We arrived at Deckman’s just before twilight for our reservation, on our approach we could see the smoke rising from the wood-powered grills. I confirmed our reservation and we were promptly seated. The restaurant is small and completely outside, kitchen and all. You can spot Drew Deckman from a mile away. The tall, broad shouldered, and bearded gringo stands behind a massive grill maybe 15 feet from where we were seated. His grill is loaded with a contrast of giant beef steaks and petite cuts of quail.
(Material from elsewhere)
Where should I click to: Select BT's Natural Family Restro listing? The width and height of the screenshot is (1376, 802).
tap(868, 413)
Of course, Drew isn’t the only one working the show, there are another dozen or so waitstaff and cooks. Drew and his cooks are diligently working wood fired grills. They are cooking everything from vegetables to tostadas. They all face the constant challenge of unpredictable cooking temperatures and smoke exposure which they endure to deliver a one-of- kind culinary experience to their patrons. The waitstaff well represent the prestige of Deckman’s but are still very friendly and approachable.

There were a lot of compelling options on the menu, so my father and I decided to try the five-course chef’s tasting with its wine pairing. That way we could get a broad sample of what Deckman’s has to offer. Keep in mind the menu changes with the season, as almost everything served is locally sourced.

Deckmans oysters

We started off with fresh bread and wines from the Mogor-Badan vineyard. The sun started setting over the mountains very quickly. The lack of humidity left a very beautiful Martian-esque sunset. Soon it was dark. Not long after we were brought a complimentary ceviche amuse-bouche which was very enjoyable.
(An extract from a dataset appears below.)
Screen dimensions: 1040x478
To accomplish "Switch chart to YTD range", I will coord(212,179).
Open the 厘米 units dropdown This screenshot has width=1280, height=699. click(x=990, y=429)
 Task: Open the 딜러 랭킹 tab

Our first course, chilled and delectable oysters, was served to us next along with more wine. Drew has said that it’s one of his favorite foods to prepare and they certainly did not disappoint. They were incredibly tasty.

Soon after, we were served beef tongue garnished with small tomatoes and herbs. The meat was cooked perfectly. This is quite a challenge to accomplish when you are using a wood stove and it really made me appreciate the skill required to make this dish.

Next, we were served a delicious seasoned quail with mole sauce. Drew really hit his marks fusing European, American, and Mexican flavors in this dish, with its Southern-style seasoning. The following dish was a slow-cooked steak and vegetables. The remarkably tasty dish showed off how well one can cook beef in Deckman’s one-of- a-kind wood-fired setup.

Deckman's steak

Though we were already satiated, our last course was a surprising dessert of fennel ice cream. Yes, fennel. I had no idea what to expect with such an audaciously crafted dessert. Surprisingly, it was some of the best ice cream I ever tasted, with a flawless balance of spice and sweet. It’s served with caramelized zest, pastries, and cream.

I certainly recommend you make a reservation at Deckman’s if you are a planning a trip to Valle de Guadalupe. The restaurant is the epitome of the best of what Valle de Guadalupe has to offer. As mentioned, Drew is currently working on other culinary ventures. He already has partnerships with 2 other places in the Ensenada area including Conchas de Piedra at the Casa de Piedra winery in Valle de Guadalupe, and at Aqua Mala, a microbrewery by the coast in Ensenada.

It is rumored that by next year, Drew will be the full-time head chef of a yet to be named restaurant in Banker’s Hill, a neighborhood in San Diego. Just in case, you should make it down to Deckman’s at el Mogor before it’s too late. Buen Provecho!